Sustainability in business has moved from a marketing advantage to a business driver within the past decade. The movement that began with corporate social responsibility and ESG shifted to become central to a company’s bottom line and, for publicly traded companies, their attractiveness to investors.
With the volatility that we are going to see throughout 2020, companies that are not paying attention to the needs of Environmental, Social, and Governance (ESG) and impact investors could risk being behind the curve – and it is the board’s job to keep them on track.
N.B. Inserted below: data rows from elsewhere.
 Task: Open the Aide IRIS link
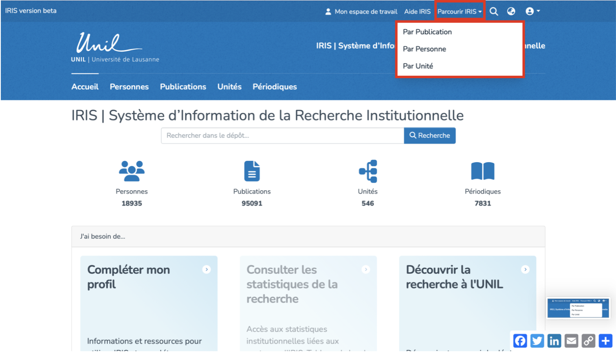[x=417, y=11]
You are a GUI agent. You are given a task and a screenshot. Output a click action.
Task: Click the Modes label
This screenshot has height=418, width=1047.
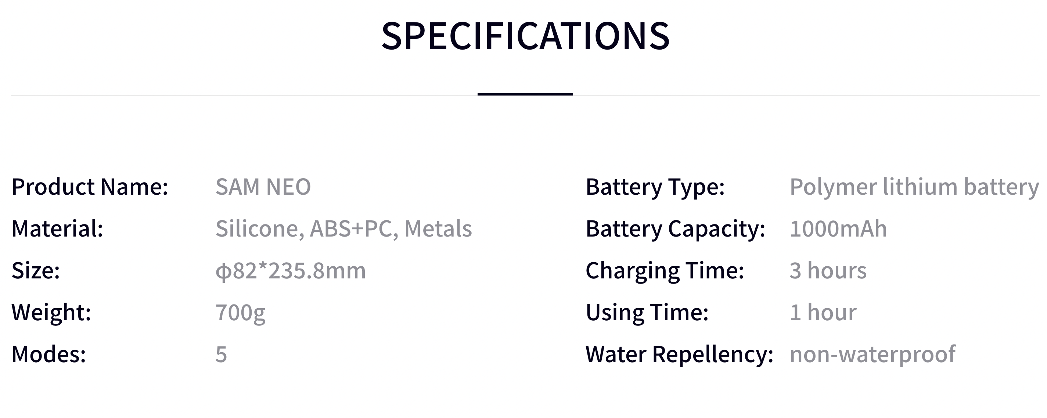click(x=49, y=354)
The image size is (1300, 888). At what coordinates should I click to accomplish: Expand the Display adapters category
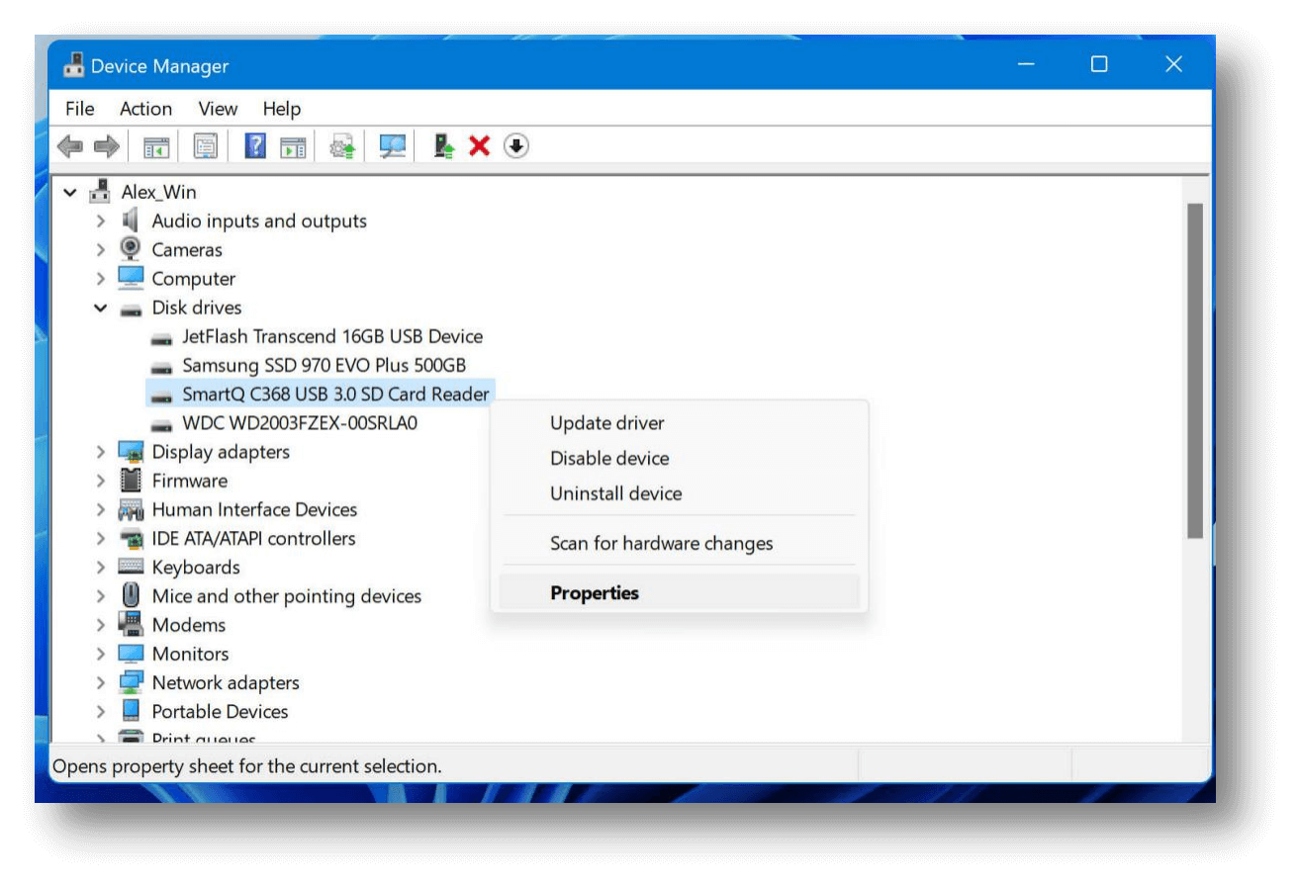(100, 451)
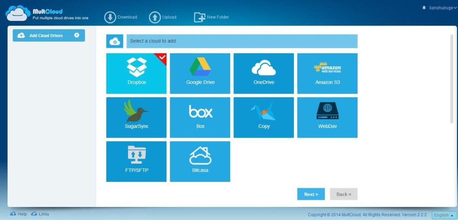Select the Copy paper-crane icon
458x220 pixels.
coord(263,117)
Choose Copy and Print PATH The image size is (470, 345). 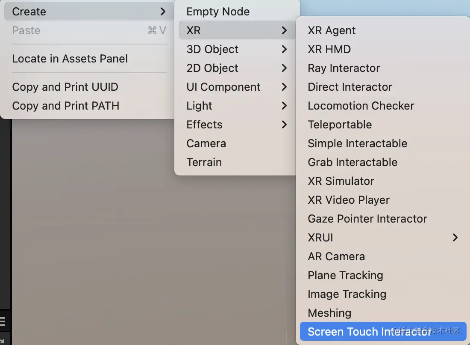pos(65,106)
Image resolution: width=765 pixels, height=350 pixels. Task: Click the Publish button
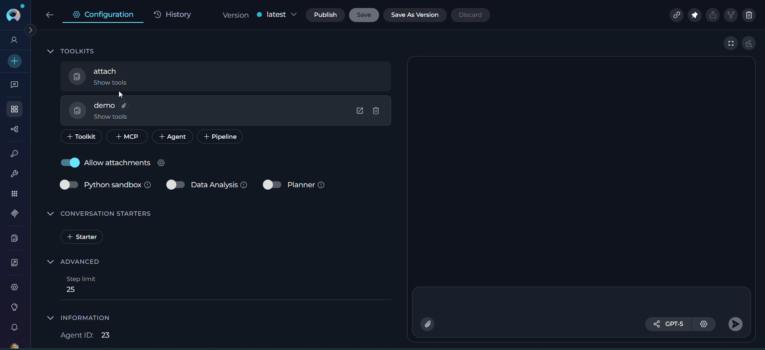pos(325,15)
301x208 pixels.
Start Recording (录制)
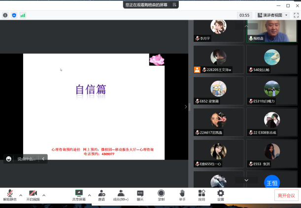click(x=161, y=194)
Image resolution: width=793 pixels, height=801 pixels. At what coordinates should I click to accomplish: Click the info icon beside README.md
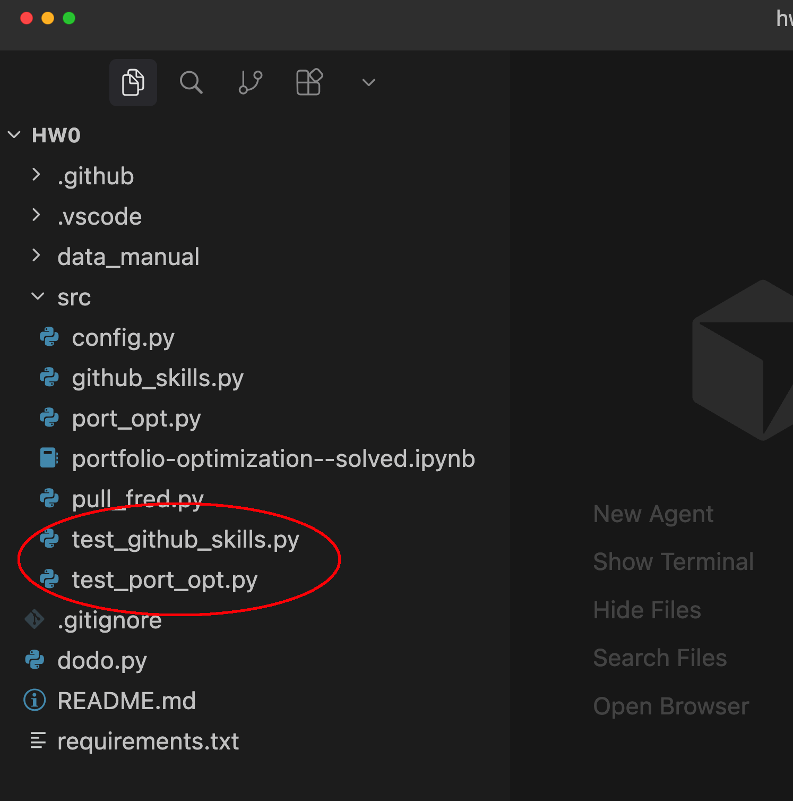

Corporate Social Responsibility and Sustainability are Maturing
Corporate Social Responsibility (CSR) is a movement that started over a decade ago to standardize the implementation of sustainability measures and good corporate citizenship in the business world. It is now no longer enough to follow environmental laws and give donations. Your business has to be viewed as a good corporate and ecological citizen to attract new hires and bolster the brand.
CSR has matured to the point where many large Canadian firms have a corporate social responsibility and/or sustainability executive at management level, and in some cases even an entire department devoted to CSR.
The measurement of sustainability efforts is done with Key Performance Indicators (KPIs) that provide relevant data about a company’s efforts, and these are usually reported on annually in a corporate social responsibility or sustainability report that is publicly released.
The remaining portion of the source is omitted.